Reproducible Example
import pandas as pd
pd.options.mode.copy_on_write = True
def df_merge(
left,
right,
how: Literal["left", "right", "inner", "outer", "cross"] = "inner",
on=None,
left_on=None,
right_on=None,
left_index: bool = False,
right_index: bool = False,
sort: bool = False,
suffixes=("_x", "_y"),
copy: bool = True,
indicator: bool = False,
validate=None,
):
if not pd.api.types.is_dtype_backend(left, "pyarrow"):
left = pa.Table.from_pandas(left).to_pandas()
if not pd.api.types.is_dtype_backend(right, "pyarrow"):
right = pa.Table.from_pandas(right).to_pandas()
Issue Description
I have a python project use pickle file ,pandas2.1, when it run in x86 centos7,cost 107s, but only need 71s in mac m2, and I upgrade pandas to 2.2.3,and set:pd.options.mode.copy_on_write = True and edit function df_merge(which is the most cost time fuciton), change df to arrow first。 then only need 35s。 but,same in x86 centos7,still need 100s,why arrow not work?
Expected Behavior
use arrow twice quickly in x86 centos7,but no effect!
Installed Versions
2.2.3
Comment From: speco29
There can be few reasons for that like: Pandas Options: Double-check the Pandas options you're using. Sometimes, tweaking options like pd.options.mode.chained_assignment or pd.options.mode.use_inf_as_na can have an impact on performance.

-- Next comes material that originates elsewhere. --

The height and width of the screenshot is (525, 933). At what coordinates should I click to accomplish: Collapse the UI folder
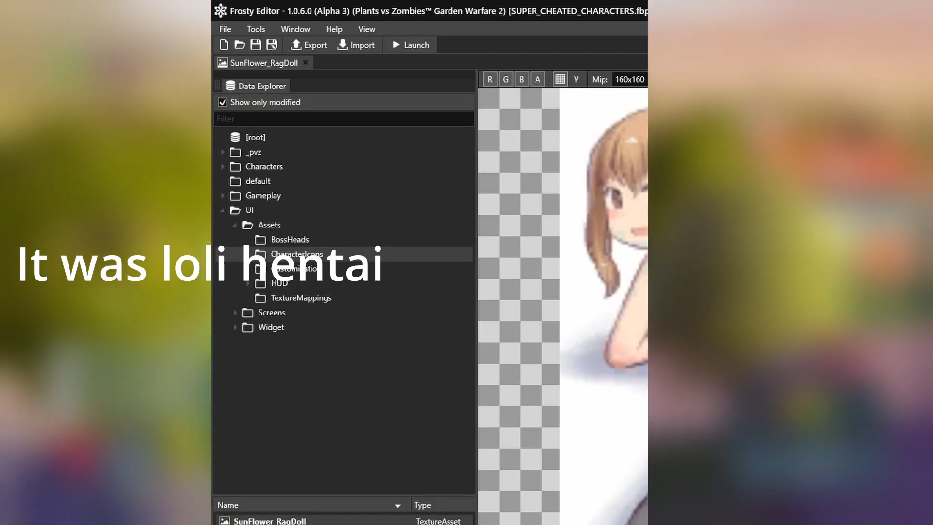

Arrow Installation: Ensure that Arrow is properly installed and configured on your CentOS 7 system. Sometimes, missing dependencies or incorrect configurations can affect performance
Comment From: wonb168
but,same data and code,faster in mac,not work in x86 server
Comment From: wonb168
How to set default backend to arrow for dataframe in Pandas2.2.3? and if df not arrow backend,and how to change it to?
Comment From: jbrockmendel
and if df not arrow backend,and how to change it to?
There is no flag to change the default. You can specify dtype="int64[pyarrow]"
explicitly or convert to arrow with df = df.convert_dtypes(dtype_backend="pyarrow")
To diagnose the performance difference it would be helpful to see cProfile output.